Was entstand, ist ein Buch, aber keine Literatur. Der Mangel an einseitiger Selbstdarstellung wird von manchen noch als „der ungebrochene beschreibende Stil schlechthin" gerühmt, der der sozialen Wahrheit gerade durch diese unreflektierte Direktbeschreibung am nächsten kommt. Mir scheint diese Art von banalem Naturalismus eher dem Dreigroschenheimatroman verwandt.
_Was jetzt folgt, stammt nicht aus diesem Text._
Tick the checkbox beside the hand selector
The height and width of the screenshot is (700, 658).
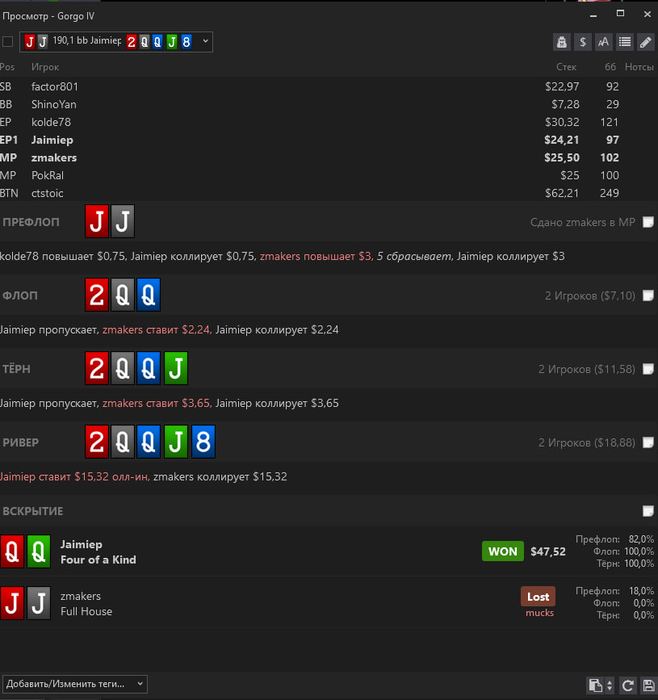tap(8, 42)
Dieses Buch ist ein Betroffenheitsbericht im banalen Aufsatzdeutsch eines Mittelschülers. Ungenierte Klischees und peinliche Stehgreifstilblüten. Nicht nur dort, wo dies die Sprache der Kleinstadttypen im Originalton betrifft und dies als „künstlerisches Mittel" sehr eindringlich wirkt, sondern auch im Text, der vom Autor stammt. Das Lektorat, das dieses Manuskript ungehindert passieren ließ, hat Naturalismus mit Provinzialismus verwechselt. ,

„VERSUCH SICH AM EIS ZU WÄRMEN". Von Hans Trümmer, Verlag Hoffmann und Campe 1979, 292 Seiten, öS 218,40.